鉋が良くできているかの判断の一つとして、金属組織を観察することがあります。
これまでは与板の鍛冶屋さんのところにお邪魔して顕微鏡を使わせてもらってましたが、頻繁にいくのもご迷惑になるので師匠が顕微鏡を手に入れてくれました。
この顕微鏡は問屋さんの倉庫に保管されており使われていなかったためレンズにカビが多数生えていましたが、分解してレンズをきれいにしました。過去に中古レンズを分解して清掃したりしていた経験が役に立ちました。

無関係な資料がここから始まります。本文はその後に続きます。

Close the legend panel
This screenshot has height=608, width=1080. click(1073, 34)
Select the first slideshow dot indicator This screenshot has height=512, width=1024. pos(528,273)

対物レンズが5x, 20x, 40xで、接眼レンズが10倍と15倍があるので、50倍か600倍まで対応しています。
金属組織の観察
顕微鏡は金属組織の観察と刃の研ぎ具合の確認に使用されます。
金属組織は鏡面に研ぎあげた面に腐食液を掛けることで境界をはっきりさせて組織を見分けられるようにします。

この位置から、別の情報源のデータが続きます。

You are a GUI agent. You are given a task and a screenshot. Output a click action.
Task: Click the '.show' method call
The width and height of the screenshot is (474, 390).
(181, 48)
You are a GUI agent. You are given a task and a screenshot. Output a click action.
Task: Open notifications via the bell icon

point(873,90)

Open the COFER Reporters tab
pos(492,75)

最大倍率(600倍)で下の写真のような組織が観察できます。これは接眼レンズにカメラを近づづけて撮影したものです。
これだとよくわからないので、上の画像をトリミングしたのが下の画像です。
白く見えるものが1次炭化物と言われるもので直径1~10μmの微細なものです。
そのほかの部分は焼き戻しマルテンサイトと残留オーステナイトの混合組織です。
その1次炭化物が細かい球状になっているのが理想的な状態と言われており、必要以上の熱を掛けたりすると粒が大きくなったり、細長い網状に繋がったりすることがあり、これが欠けやすさにつながるようです。

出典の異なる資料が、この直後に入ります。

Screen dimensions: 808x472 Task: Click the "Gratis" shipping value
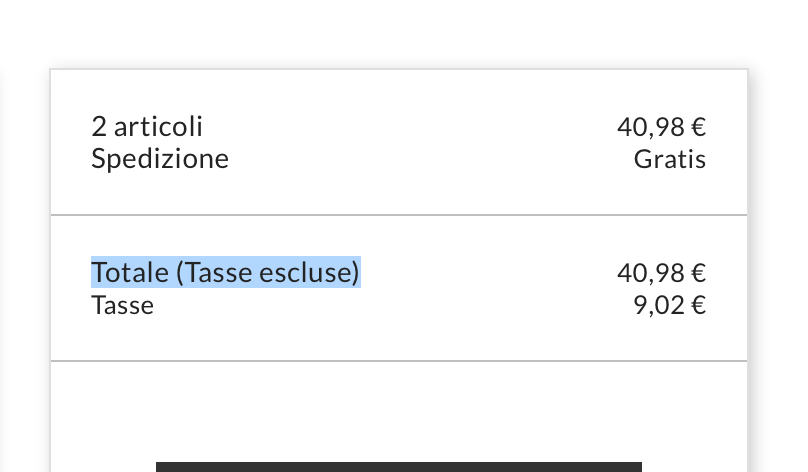pos(670,159)
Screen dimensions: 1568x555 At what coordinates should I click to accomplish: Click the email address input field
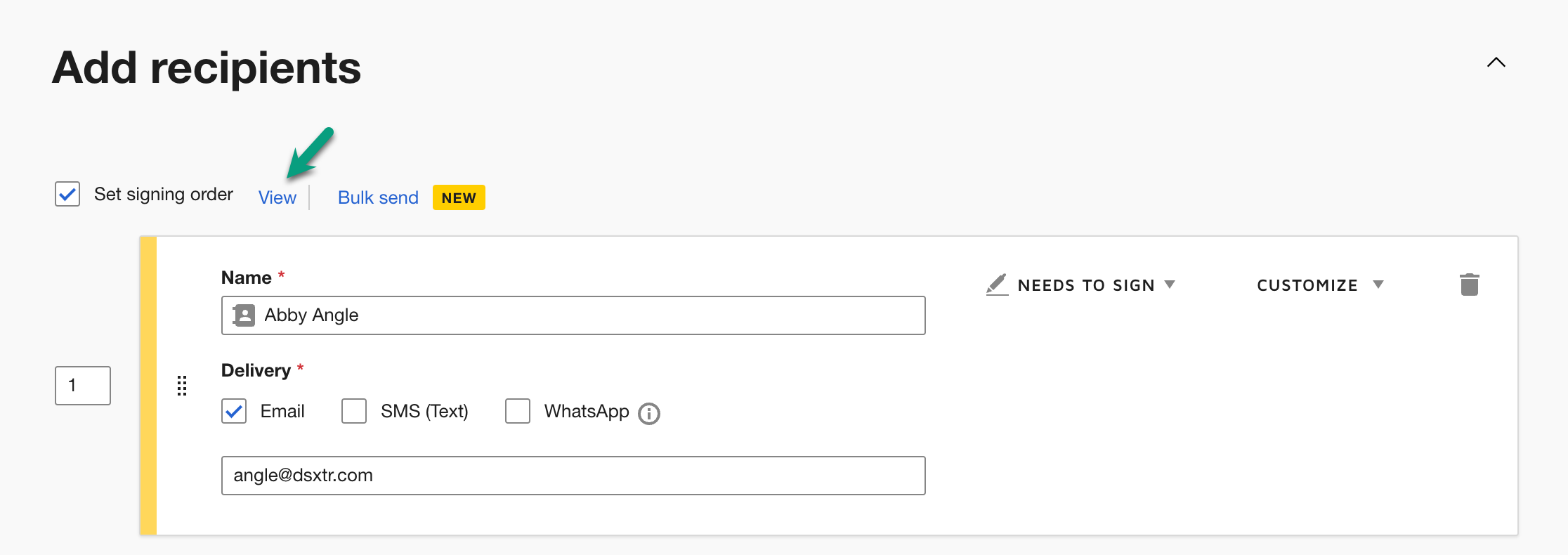tap(573, 476)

幸い観察された組織は球状化されているようなので、よっぽどひどい作りはしていないようです。
1次炭化物以外にも先に述べた焼き戻しマルテンサイトや残留オーステナイトも重要な役割を占めていると言われていますが、まだよくわかっていません。。。
よい判断ができるよう勉強も頑張ります。
ちなみに腐食された鋼は下の写真のようになります。少し黒くなっているところです。